A famed orca made a rare appearance in the Moray Firth at a location better known for its sightings of dolphins than killer whales.
John Coe, as he is known to conservationists, was spotted near Chanonry Point in the Black Isle by Whale and Dolphin Conservation field officer Charlie Phillips after receiving a tip-off from a friend.
The bull, identifiable by missing chunks from his dorsal fin and tail, was joined by a fellow orca; however, efforts to identify the second orca have been inconclusive.
Mr Phillips, who managed to snap the orca for the first time at Chanonry Point, said: “A friend of mine phoned me earlier this morning to say they had seen two great big dorsal fins in the water and I immediately thought we might have a couple of orcas here.
“My friend is used to spotting dolphins so was aware that these were larger than usual.
“I headed down and managed to see something big and black in the water.

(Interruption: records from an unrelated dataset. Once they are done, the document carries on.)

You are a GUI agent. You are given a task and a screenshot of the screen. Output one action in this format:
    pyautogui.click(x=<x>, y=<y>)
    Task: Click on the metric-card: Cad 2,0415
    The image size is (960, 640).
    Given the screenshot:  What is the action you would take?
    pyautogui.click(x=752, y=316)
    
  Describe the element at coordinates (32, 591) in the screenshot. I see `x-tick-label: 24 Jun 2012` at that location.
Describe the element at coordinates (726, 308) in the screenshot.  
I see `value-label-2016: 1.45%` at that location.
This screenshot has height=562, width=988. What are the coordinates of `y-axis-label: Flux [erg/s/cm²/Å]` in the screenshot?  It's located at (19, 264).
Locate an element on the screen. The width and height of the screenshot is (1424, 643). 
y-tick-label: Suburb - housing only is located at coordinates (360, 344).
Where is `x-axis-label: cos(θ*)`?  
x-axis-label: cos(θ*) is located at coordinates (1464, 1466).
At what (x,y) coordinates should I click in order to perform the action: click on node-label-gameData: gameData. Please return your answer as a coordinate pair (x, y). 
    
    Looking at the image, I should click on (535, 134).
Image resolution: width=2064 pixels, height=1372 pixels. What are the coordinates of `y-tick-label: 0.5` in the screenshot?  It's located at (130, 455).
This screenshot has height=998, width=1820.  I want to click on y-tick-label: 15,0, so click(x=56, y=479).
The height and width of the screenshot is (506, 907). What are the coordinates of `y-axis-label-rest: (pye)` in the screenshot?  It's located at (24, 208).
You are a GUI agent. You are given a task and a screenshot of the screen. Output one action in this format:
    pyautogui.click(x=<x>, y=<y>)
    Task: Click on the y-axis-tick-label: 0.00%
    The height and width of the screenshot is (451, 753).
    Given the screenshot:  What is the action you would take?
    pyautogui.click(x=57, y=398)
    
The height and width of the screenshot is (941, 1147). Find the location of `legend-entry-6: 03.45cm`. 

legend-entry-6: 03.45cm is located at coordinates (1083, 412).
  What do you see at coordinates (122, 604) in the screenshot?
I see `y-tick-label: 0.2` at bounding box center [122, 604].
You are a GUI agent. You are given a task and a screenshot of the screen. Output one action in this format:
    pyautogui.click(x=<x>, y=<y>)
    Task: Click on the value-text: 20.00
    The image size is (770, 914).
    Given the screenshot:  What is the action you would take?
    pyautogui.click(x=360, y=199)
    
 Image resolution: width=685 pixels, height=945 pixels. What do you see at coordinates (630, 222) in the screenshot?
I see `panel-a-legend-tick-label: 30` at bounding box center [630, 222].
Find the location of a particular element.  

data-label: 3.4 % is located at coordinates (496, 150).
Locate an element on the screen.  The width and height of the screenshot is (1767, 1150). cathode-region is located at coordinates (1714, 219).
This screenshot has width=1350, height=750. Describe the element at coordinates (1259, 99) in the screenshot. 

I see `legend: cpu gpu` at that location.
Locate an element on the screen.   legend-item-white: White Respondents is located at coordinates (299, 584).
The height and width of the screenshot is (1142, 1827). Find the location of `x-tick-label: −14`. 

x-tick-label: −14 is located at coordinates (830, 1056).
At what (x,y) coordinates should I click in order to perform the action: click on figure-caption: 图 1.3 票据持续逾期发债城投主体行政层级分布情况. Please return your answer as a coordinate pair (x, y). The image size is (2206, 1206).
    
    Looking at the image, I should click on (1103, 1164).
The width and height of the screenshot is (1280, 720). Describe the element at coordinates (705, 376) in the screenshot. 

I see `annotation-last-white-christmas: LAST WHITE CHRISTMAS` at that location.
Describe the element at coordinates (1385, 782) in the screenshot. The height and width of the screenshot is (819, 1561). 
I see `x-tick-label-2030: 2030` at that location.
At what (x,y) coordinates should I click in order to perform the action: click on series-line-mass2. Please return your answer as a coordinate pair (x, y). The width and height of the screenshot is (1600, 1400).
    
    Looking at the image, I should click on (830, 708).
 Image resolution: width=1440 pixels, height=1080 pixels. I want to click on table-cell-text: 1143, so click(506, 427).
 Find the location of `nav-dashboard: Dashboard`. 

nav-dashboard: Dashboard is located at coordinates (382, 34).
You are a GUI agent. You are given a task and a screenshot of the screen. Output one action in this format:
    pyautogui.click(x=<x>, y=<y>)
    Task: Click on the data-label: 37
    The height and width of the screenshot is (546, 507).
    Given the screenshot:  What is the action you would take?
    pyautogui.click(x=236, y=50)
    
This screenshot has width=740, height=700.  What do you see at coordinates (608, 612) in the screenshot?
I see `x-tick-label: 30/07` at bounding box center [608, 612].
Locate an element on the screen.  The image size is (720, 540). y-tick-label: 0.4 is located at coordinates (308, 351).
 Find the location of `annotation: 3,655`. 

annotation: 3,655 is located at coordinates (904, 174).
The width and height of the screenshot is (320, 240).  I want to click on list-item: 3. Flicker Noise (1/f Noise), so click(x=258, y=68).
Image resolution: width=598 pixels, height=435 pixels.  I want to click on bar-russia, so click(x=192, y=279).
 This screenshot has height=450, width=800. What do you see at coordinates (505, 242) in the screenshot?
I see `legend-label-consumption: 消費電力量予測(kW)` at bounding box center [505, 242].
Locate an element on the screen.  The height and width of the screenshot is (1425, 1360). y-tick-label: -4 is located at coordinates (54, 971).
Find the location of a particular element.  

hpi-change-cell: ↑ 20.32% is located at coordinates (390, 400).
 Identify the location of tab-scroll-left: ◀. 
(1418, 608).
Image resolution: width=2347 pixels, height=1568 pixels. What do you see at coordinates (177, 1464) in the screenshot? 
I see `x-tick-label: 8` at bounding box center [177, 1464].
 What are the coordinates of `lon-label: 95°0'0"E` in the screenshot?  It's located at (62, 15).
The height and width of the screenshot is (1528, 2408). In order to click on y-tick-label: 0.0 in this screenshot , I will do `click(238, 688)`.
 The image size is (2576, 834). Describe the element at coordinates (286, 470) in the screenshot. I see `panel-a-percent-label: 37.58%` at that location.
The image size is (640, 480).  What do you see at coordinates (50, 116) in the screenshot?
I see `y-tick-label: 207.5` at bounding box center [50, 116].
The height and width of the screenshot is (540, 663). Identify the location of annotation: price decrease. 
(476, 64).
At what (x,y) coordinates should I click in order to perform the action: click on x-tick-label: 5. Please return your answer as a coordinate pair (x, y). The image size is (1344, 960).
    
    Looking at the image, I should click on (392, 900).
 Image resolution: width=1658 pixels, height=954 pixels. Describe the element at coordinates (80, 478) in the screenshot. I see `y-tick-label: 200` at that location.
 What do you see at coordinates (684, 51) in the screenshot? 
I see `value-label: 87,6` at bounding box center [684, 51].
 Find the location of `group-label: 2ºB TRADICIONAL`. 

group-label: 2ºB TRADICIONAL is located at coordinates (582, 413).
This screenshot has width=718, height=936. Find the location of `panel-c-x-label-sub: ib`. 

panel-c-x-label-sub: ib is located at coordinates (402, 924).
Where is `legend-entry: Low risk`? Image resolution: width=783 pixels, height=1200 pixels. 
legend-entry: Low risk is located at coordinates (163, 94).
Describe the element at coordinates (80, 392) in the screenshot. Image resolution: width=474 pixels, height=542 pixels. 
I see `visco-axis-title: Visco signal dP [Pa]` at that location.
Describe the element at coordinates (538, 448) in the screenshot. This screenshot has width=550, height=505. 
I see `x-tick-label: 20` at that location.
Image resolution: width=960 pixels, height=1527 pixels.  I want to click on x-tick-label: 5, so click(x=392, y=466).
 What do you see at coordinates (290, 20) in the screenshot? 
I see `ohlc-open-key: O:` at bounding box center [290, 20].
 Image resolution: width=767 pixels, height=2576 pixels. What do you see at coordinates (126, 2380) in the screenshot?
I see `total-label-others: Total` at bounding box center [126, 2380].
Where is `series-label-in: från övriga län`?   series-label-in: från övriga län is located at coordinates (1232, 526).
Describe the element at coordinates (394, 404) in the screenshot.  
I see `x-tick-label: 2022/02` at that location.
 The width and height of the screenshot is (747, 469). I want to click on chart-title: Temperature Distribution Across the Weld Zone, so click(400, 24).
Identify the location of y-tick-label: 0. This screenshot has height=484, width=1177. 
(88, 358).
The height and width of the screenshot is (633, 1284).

“The weather was shocking with high winds and it being quite grey and wet so there wasn’t much light.”
The famed orca is more commonly spotted near to the Isle of Mull, however, has been known to venture from the Hebridean waters, with sightings taking place near Dingle in south-west Ireland and Anglesey in Wales last year.
It is believed the missing chunks from John Coe’s dorsal and tail fins are the result of a lucky escape from a shark attack.